A 2.00*10^3kg car has a speed of 12.0m/s. The car then hits a tree. The tree doesn't move and the car comes to rest.
a) What is the amount of work done in pushing the front of the car?
b) Find the sizeof the force that pushed the front of the car in50.0cm
2006-12-17 03:26:38 · 2 answers · asked by Physics 101 1 in Science & Mathematics ➔ Physics
The amount of work = W = Fd = (d(mv)/dt)d; where d is the distance of the crumple measured from first impact through point of rest and F = Ma = the force applied to the front of the car as it traveled d distance and came to a halt.
a The amount of work is equal to the dissipated (converted) kinetic energy at impact = KE = 1/2 Mv^2; where M = 2X10^3 kg and v = 12 m/sec. (You can do the math.)
b. The force = F = W/d = KE/d; where d = .5 m and you've already solved for KE = W. (You can do the math.)
Physics lesson learned: Kinetic Energy dissipated is equal to the work (Fd) expended in moving some mass (m) a distance d.

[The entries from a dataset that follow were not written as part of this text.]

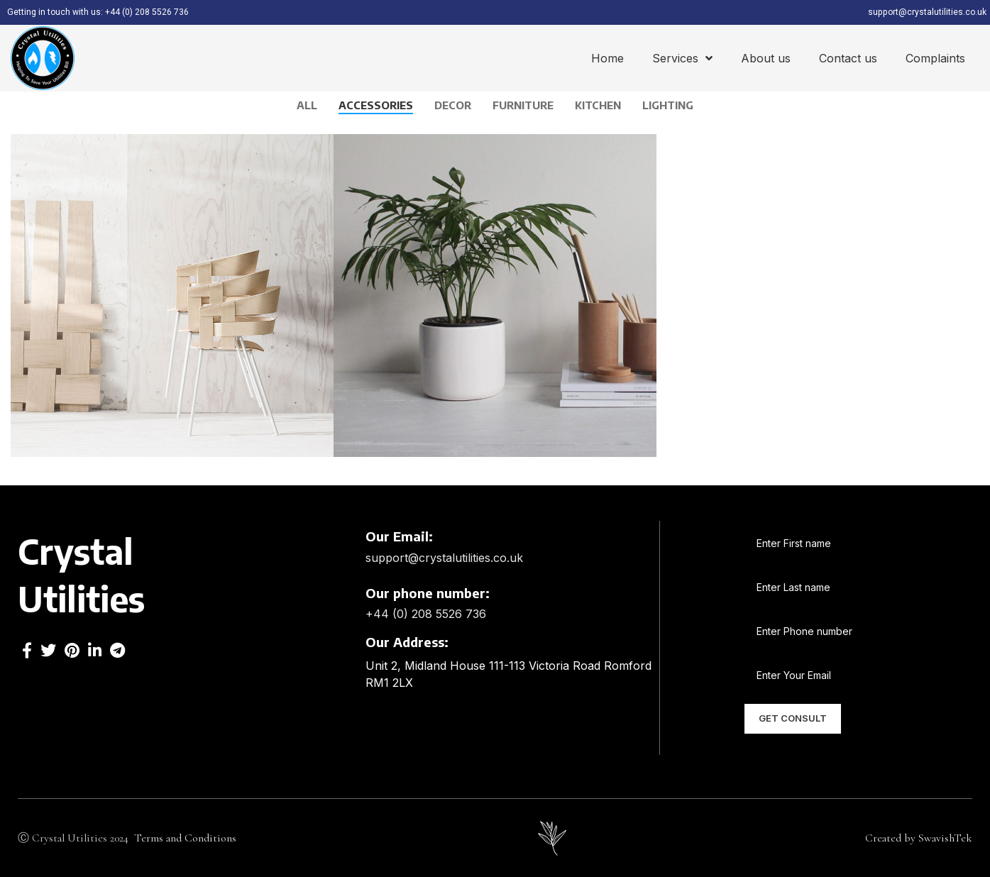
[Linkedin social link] (95, 649)
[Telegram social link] (117, 649)
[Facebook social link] (27, 649)
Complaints (935, 57)
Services (682, 57)
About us (766, 57)
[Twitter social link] (48, 649)
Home (607, 57)
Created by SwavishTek (918, 837)
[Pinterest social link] (72, 649)
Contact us (848, 57)
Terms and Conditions (186, 837)
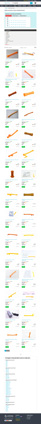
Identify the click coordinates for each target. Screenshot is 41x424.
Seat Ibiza (7, 408)
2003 (13, 22)
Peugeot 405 (7, 370)
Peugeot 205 (7, 368)
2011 (9, 20)
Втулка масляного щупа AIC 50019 (9, 259)
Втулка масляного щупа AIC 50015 (9, 219)
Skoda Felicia (7, 375)
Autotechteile (7, 31)
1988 (23, 26)
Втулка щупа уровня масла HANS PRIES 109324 (11, 139)
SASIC (6, 38)
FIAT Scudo (7, 403)
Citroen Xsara (7, 400)
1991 (9, 24)
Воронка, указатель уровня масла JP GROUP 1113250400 (11, 240)
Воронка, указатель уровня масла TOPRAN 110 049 (28, 59)
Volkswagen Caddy (8, 381)
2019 (25, 20)
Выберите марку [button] (15, 15)
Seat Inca (7, 409)
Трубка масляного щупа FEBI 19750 (26, 99)
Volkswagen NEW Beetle (9, 388)
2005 (17, 22)
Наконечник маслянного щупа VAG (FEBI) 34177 (11, 179)
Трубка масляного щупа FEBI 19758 (10, 59)
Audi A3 (7, 363)
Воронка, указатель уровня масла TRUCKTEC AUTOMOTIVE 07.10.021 (27, 180)
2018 (23, 20)
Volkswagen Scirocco (8, 391)
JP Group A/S (7, 35)
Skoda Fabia (7, 374)
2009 (25, 22)
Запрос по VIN (25, 0)
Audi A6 (7, 365)
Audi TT (7, 366)
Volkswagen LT (7, 386)
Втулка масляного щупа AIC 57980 (26, 319)
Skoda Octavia (7, 376)
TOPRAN (7, 39)
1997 (21, 24)
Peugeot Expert (7, 372)
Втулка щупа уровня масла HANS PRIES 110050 (28, 159)
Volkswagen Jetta (8, 385)
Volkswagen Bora (8, 380)
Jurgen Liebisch (7, 36)
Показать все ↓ (7, 44)
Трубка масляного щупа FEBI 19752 (10, 119)
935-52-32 (15, 3)
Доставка (29, 0)
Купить (7, 66)
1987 (21, 26)
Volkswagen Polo (8, 390)
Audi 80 (7, 361)
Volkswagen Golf (8, 384)
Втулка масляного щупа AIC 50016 (26, 239)
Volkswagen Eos (8, 383)
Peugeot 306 (7, 369)
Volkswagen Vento (8, 394)
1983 (13, 26)
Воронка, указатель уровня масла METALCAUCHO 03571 (11, 280)
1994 (15, 24)
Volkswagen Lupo (8, 387)
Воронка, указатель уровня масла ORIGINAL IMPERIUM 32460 (27, 260)
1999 (25, 24)
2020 (7, 18)
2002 (11, 22)
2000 (7, 22)
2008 (23, 22)
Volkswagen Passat (8, 389)
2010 (7, 20)
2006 (19, 22)
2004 (15, 22)
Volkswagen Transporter (8, 393)
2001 (9, 22)
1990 (7, 24)
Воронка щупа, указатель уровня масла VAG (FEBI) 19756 (28, 120)
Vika (6, 43)
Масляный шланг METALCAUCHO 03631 (10, 319)
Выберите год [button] (8, 15)
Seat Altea (7, 406)
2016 (19, 20)
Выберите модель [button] (23, 15)
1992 (11, 24)
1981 (9, 26)
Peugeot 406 (7, 371)
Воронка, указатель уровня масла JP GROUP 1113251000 (11, 340)
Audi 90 (7, 362)
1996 (19, 24)
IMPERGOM (7, 34)
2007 (21, 22)
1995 (17, 24)
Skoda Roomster (8, 377)
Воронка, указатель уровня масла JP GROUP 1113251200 (11, 200)
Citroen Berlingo (7, 397)
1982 (11, 26)
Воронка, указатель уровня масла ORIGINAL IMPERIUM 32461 (27, 300)
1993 (13, 24)
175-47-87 (15, 2)
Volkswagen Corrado (8, 382)
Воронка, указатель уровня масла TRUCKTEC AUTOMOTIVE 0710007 (11, 80)
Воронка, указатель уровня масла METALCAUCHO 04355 (28, 340)
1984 (15, 26)
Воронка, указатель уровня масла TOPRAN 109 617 (12, 159)
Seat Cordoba (7, 407)
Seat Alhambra (7, 405)
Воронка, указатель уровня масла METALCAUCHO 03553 (28, 80)
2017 (21, 20)
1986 (19, 26)
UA (6, 0)
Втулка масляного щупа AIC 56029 (9, 299)
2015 (17, 20)
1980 (7, 26)
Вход (35, 0)
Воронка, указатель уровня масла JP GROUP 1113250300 (27, 200)
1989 (25, 26)
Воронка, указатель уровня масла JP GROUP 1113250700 (27, 220)
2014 (15, 20)
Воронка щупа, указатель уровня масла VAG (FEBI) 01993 (11, 100)
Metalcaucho (7, 37)
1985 (17, 26)
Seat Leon (7, 410)
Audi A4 (7, 364)
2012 (11, 20)
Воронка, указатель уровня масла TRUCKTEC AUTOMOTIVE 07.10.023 (27, 280)
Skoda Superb (7, 378)
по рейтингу (10, 47)
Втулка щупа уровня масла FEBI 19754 (27, 139)
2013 (13, 20)
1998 (23, 24)
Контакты (32, 0)
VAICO (6, 42)
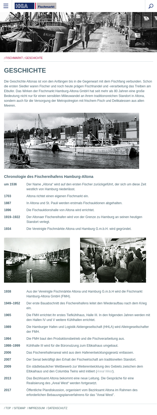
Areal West (104, 371)
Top (8, 408)
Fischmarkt (14, 58)
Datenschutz (58, 408)
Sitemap (20, 408)
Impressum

Remember, energy is neither created nor destroyed; so that KE had to go somewhere as the car came to a screeching halt...it went into work.
2006-12-17 03:46:23 · answer #1 · answered by oldprof 7 · 0⤊ 0⤋
a) That's the kinetic energy of the car before impact
b) Work is force times distance
2006-12-17 03:45:52 · answer #2 · answered by arbiter007 6 · 0⤊ 0⤋